Try it:
For each line in the data below that has the word "will", copy that line.

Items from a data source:
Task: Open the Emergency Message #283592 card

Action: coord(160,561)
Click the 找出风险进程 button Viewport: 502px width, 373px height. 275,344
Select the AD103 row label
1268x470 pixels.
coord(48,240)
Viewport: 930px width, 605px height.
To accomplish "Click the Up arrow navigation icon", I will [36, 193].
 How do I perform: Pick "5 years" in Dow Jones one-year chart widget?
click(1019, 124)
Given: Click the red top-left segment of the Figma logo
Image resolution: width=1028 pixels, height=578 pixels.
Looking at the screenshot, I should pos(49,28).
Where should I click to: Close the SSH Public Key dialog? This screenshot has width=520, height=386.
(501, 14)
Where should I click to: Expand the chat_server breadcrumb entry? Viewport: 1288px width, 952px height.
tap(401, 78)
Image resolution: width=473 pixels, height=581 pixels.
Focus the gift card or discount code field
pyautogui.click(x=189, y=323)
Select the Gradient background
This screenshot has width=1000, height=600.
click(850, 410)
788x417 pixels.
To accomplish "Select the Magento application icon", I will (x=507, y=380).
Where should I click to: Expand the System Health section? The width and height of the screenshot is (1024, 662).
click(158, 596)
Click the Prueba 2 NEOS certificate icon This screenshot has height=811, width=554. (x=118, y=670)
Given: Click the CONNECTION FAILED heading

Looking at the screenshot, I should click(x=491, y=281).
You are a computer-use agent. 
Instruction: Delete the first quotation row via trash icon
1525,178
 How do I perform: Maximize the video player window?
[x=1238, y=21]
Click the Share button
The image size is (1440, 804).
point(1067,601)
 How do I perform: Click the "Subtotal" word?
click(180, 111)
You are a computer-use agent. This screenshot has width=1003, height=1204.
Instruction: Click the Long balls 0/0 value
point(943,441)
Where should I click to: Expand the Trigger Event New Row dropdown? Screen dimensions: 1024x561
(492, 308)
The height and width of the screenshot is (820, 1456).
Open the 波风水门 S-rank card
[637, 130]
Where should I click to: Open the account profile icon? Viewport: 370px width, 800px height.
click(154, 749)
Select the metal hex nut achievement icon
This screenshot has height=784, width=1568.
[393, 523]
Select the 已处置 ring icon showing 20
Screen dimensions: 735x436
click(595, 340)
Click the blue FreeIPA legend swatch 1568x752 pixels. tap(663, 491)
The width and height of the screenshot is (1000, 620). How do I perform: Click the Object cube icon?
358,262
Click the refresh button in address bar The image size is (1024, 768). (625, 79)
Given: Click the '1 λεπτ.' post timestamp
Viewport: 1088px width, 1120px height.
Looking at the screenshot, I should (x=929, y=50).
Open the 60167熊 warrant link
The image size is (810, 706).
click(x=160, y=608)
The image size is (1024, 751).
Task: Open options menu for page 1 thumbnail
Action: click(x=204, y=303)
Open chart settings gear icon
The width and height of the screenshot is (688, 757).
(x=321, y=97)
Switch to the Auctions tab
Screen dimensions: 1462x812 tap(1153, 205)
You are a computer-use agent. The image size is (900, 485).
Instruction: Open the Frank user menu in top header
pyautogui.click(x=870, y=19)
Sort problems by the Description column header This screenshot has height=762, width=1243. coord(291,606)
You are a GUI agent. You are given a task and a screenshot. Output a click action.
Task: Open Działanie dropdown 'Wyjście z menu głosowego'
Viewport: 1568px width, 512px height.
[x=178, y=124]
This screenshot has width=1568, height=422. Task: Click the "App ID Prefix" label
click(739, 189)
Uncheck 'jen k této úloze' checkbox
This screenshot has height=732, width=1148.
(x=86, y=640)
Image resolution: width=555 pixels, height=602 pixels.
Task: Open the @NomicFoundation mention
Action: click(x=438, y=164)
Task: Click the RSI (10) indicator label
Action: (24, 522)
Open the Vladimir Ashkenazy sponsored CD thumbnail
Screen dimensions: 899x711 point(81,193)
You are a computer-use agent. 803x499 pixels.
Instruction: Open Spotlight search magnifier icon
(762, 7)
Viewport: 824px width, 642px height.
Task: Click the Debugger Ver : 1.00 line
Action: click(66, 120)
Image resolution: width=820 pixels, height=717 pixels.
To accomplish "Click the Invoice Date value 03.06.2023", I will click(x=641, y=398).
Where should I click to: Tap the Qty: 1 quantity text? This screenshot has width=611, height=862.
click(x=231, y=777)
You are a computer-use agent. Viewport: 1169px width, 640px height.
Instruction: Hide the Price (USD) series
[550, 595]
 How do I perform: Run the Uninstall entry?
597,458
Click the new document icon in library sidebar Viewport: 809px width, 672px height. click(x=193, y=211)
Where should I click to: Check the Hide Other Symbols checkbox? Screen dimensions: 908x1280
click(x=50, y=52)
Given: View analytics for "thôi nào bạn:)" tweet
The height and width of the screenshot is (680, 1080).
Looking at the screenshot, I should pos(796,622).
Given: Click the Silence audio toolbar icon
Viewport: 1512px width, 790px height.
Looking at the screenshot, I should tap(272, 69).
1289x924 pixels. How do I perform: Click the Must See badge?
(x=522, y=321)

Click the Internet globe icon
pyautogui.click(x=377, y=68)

Result of this task:
To accomplish "Click the Up arrow navigation icon", I will [36, 193].
To accomplish "Select the Magento application icon", I will (x=507, y=380).
To accomplish "Click the Invoice Date value 03.06.2023", I will click(x=641, y=398).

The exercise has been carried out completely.